Harold Moncreau Stevenson Jr. (March 11, 1929 – October 21, 2018) was an American painter known for his paintings of the male nude.[1] He was a friend, a mentor, and an associate of Andy Warhol, and appeared in the Warhol film, Heat (credited as "Harold Childe").[2] Mitchell Algus, Harold’s gallery representative since 1992, recalls asking Stevenson if he was teased for being gay while a schoolboy. Harold replied, “Honey, I owned that school.” Stevenson’s longtime partner was Lloyd Findley Tugwell II, a Choctaw art teacher who died in 2005 after a fall down the stairs at their Hamptons home. They are buried together in the Stevenson family plot in Idabel.
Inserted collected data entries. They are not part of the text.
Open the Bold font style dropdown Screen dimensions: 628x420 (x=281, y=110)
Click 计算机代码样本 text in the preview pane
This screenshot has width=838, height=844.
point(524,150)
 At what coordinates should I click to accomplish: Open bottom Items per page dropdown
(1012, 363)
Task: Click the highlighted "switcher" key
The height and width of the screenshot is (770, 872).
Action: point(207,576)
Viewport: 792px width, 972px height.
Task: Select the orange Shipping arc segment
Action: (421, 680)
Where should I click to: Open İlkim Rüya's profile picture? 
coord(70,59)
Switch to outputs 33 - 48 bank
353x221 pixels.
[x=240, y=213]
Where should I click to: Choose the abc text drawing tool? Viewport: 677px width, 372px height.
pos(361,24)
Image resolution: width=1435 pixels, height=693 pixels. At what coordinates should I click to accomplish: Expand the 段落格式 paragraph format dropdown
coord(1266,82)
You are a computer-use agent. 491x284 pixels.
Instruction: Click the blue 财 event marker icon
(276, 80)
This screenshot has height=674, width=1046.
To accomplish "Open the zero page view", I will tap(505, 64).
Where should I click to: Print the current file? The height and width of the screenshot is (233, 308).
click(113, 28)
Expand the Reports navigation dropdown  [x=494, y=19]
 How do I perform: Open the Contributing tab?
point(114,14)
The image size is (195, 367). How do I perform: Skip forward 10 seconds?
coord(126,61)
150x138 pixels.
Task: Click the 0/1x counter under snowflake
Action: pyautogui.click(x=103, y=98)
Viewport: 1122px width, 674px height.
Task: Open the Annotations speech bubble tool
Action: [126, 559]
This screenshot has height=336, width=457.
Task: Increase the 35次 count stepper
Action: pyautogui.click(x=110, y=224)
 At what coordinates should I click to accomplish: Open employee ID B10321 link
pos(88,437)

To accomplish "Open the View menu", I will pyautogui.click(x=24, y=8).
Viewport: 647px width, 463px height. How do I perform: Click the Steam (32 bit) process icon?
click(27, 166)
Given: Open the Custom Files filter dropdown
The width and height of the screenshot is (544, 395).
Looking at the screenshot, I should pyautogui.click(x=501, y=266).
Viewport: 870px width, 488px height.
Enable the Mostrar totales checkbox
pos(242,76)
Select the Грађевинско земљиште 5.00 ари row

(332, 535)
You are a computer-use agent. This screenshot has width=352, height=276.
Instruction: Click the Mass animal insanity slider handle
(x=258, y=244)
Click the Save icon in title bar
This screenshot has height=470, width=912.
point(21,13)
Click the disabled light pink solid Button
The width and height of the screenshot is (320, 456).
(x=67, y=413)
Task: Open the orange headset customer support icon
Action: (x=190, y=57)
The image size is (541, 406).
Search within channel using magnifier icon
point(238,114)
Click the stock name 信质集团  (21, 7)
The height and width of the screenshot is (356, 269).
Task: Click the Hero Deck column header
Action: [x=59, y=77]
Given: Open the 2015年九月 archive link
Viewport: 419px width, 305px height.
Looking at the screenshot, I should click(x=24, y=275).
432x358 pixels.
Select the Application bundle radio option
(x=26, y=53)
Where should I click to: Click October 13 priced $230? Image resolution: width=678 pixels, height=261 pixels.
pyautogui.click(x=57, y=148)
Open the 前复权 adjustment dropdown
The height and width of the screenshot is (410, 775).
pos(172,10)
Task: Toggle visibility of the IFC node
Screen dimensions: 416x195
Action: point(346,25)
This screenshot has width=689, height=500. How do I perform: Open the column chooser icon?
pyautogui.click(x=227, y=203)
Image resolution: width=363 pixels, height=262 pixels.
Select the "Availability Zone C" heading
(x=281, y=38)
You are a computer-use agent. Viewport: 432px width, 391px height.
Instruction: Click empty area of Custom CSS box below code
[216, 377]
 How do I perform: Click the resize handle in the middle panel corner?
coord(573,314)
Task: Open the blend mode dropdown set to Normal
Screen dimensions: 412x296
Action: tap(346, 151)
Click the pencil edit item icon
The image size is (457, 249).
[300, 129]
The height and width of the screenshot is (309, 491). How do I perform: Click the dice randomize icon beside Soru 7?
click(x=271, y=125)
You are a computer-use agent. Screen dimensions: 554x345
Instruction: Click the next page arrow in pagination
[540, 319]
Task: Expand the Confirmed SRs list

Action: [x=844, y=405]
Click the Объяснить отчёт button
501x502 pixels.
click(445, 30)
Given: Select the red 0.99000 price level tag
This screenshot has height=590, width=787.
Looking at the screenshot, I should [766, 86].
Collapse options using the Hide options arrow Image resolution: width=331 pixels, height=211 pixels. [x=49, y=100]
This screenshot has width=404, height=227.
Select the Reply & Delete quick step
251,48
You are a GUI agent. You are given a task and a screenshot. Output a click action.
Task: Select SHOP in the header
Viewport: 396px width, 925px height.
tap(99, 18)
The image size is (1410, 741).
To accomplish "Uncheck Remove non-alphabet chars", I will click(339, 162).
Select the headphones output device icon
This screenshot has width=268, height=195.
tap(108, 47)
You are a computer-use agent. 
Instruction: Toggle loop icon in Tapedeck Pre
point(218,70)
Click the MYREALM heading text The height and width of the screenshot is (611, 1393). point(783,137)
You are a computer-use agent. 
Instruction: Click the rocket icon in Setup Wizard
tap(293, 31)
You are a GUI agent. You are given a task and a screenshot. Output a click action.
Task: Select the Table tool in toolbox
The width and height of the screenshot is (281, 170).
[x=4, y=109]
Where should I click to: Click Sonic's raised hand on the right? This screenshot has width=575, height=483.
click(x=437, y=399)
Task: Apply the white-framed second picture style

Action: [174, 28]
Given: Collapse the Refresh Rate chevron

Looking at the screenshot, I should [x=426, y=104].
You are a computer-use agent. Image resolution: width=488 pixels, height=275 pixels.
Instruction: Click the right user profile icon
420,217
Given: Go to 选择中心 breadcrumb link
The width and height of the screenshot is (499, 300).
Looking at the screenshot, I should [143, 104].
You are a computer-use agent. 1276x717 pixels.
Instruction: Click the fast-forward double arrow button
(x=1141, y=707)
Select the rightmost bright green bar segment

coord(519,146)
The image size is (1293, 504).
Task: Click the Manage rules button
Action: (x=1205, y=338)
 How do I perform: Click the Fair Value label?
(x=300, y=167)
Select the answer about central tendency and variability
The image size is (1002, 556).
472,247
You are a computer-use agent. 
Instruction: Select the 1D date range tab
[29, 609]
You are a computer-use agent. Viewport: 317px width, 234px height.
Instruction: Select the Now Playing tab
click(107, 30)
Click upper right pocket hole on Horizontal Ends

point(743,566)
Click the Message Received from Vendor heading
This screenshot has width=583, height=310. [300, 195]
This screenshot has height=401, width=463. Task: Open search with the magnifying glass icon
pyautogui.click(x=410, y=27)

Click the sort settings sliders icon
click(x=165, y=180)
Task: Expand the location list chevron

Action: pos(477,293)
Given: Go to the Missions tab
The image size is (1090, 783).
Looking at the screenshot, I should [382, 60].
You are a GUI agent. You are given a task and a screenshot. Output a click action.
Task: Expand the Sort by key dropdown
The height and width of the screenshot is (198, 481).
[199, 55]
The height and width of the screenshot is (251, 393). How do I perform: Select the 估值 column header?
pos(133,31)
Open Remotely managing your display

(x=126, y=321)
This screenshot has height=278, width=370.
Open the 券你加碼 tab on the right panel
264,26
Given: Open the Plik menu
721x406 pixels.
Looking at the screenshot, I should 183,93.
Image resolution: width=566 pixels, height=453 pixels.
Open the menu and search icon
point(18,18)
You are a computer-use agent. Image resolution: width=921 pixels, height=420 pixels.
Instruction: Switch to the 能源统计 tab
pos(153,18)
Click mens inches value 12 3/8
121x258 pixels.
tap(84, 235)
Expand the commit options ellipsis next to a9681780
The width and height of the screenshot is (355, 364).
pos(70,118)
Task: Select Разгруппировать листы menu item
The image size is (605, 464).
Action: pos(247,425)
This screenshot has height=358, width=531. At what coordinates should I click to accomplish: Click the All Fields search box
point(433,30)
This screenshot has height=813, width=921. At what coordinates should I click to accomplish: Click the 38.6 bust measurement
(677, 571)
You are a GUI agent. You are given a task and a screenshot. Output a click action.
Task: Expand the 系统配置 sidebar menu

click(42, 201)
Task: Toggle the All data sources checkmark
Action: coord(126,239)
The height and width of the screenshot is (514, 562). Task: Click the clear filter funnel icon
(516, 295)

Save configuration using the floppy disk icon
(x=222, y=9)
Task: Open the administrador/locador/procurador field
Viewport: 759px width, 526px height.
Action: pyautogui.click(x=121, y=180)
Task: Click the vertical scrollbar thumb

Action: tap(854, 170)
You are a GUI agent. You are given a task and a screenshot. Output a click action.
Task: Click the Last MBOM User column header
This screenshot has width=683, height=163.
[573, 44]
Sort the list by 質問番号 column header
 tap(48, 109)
Stevenson was born in Idabel, Oklahoma in 1929[3] and attended the University of Oklahoma before moving to New York City in 1949.[3] He moved to Paris in 1952 and exhibited at European galleries for the next 20 years. Stevenson's most well-known works were painted in the 1960s, including his most famous works, Eye of Lightning Billy and The New Adam. Eye of Lightning Billy was exhibited at the Sidney Janis Gallery in 1962 as part of the "New Realists" exhibit, which included works by Warhol (including his 200 Campbell’s Soup Cans), Claes Oldenburg, Roy Lichtenstein, Robert Moskowitz, Robert Indiana, George Segal, Jim Dine, Peter Agostini, James Rosenquist, Wayne Thiebaud and Tom Wesselmann. The Eye of Lightning Billy was acquired by the Museum of Modern Art in 2008.[2] In 1963, Stevenson's massive mural, The New Adam, was displayed at the Iris Clert Gallery in Paris. The mural is an 8-foot by 39-foot reclining nude man. The model was young actor Sal Mineo, and the painting was dedicated to Stevenson's lover at the time, Lord Timothy Willoughby de Eresby, the heir to the Earl of Ancaster. The work was considered for inclusion in the 1963 seminal Pop Art exhibition "Six Painters and the Object" at the Guggenheim, but was considered too large, and that it would distract from the rest of the works. In 2005, the painting was acquired by the Solomon R. Guggenheim Museum.[2] In 1963, Stevenson created a 40-foot tall painting of the Spanish bullfighter El Cordobes, which was hung from the Eiffel Tower with the permission of the French government. The resulting traffic jam caused the government to require that the painting be taken down.[2] In 1968, in Paris, Stevenson exhibited "The Great Society", a collection of portraits of individuals from his hometown. The collection is now owned by the Fred Jones Jr. Museum of Art at the University of Oklahoma.[2] Having lived in New York, Paris, Key West and the Hamptons, Stevenson returned to his hometown of Idabel. He frequently contributed to NIGHT magazine.[2] Stevenson died on October 21, 2018 in Idabel, Oklahoma at the age of 89.[4]

The New Adam (1962) Painting by Harold Stevenson Jr.; Model, actor Sal Mineo

HAROLD STEVENSON (1929-2018) Two works.
HAROLD STEVENSON (1929-2018) Two works. Reclining Figure, oil stick on canvas mounted to board. 235x580 mm; 9 1/4x23 inches. Signed, dated and inscribed "O.C." in oil stick, lower recto. 1996 * Portrait of a Young Man, oil stick on cream wove paper with prepared marblized gouache. 760x550 mm; 30x22 inches. Signed, dated and inscribed "OC" in blue oil stick, lower recto. 1996. Provenance: Both gifted by the artist to the sitter, 1996; acquired from the above by the current owner, private collection, New York.